Moskaus Außenminister wirft Westen Verzögerungstaktik vor
Inmitten der anhaltenden Spannungen um den Ukraine-Konflikt hat Russlands Außenminister Sergej Lawrow eine scharfe Kritik an Kiew und dem Westen geübt. In einem Interview warf er beiden Seiten vor, durch Forderungen nach einem Waffenstillstand lediglich Zeit gewinnen zu wollen. Diese Behauptung äußerte Lawrow auf dem ungarischen YouTube-Kanal Ultrahang und kritisierte die Europäer, ihre Rhetorik als Mittel zur Dominanz der Agenda zu nutzen.
Lawrow unterstrich, dass die Ukraine besonders einen Waffenstillstand ohne Vorbedingungen benötigt, da ihr die militärischen Ressourcen knapp werden.
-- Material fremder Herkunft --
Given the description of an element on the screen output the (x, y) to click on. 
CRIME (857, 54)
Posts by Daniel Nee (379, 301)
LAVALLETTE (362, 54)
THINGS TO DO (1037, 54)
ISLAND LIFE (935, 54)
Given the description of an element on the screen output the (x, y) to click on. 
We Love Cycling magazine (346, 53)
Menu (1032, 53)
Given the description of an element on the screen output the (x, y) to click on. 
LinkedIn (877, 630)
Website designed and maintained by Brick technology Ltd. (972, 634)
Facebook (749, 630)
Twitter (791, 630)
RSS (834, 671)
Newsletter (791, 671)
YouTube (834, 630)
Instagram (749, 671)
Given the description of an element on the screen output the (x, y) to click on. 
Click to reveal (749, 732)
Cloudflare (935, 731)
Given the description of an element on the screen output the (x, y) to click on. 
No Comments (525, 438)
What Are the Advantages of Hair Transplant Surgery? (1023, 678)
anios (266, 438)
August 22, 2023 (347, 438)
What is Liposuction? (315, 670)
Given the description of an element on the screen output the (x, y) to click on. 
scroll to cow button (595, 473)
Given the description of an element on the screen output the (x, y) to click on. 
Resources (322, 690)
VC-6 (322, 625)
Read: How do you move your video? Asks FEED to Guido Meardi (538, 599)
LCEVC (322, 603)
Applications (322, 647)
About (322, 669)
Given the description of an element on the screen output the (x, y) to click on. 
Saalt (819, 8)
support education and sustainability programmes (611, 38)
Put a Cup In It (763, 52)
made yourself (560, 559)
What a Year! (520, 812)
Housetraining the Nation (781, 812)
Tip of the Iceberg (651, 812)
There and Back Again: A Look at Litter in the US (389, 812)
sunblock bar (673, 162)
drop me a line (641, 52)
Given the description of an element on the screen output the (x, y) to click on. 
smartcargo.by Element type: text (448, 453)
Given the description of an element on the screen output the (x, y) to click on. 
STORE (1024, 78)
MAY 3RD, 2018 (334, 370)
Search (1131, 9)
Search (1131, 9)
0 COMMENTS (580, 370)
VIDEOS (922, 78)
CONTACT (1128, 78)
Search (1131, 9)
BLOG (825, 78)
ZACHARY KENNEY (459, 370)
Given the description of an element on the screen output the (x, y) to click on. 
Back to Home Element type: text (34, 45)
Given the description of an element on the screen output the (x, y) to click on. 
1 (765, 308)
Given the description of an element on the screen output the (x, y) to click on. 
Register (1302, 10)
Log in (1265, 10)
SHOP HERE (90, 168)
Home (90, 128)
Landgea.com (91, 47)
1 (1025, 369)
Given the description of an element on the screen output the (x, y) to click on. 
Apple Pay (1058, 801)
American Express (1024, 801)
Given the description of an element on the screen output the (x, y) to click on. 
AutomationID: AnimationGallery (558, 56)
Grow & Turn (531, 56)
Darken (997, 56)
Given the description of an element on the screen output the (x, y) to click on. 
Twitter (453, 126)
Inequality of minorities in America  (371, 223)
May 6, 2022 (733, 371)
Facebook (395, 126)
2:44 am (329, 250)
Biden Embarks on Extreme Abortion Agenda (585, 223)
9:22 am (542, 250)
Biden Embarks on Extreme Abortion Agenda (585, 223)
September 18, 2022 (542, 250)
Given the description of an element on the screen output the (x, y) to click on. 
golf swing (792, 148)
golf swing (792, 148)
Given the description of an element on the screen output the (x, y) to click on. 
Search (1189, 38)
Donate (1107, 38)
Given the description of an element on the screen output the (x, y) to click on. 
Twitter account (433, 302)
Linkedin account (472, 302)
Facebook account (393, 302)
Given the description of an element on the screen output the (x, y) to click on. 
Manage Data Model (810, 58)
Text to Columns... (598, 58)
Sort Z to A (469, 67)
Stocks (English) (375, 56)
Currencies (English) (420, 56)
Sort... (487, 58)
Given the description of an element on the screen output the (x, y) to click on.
Gleichzeitig bemerkte er, dass Kiew seine Position je nach Frontverlauf anpasse, um strategische Vorteile zu sichern. Besonders im Visier seiner Kritik stand die vermeintliche Behinderung der Friedensbemühungen des ehemaligen US-Präsidenten Donald Trump durch europäische Akteure.
Laut Lawrow sei es auffällig, dass Bestrebungen unternommen werden, Trumps frühere Logik, die eine Nichtverwicklung der Nato in die Ukraine-Krise vorsah, zu untergraben. Trump hatte sich bereits vor seiner angestrebten Wiederwahl im Jahr 2024 klar gegen eine Beteiligung der Nato an dem Konflikt positioniert. Die Dynamik der Waffenlieferungen an die Ukraine stößt ebenfalls auf Lawrows Missbilligung. Diese erfolgen durch die europäische Nato-Mitgliedstaaten, die mit amerikanischer Ausrüstung beliefert und dann an Kiew weitergeleitet werden, um die ukrainischen Streitkräfte zu stärken.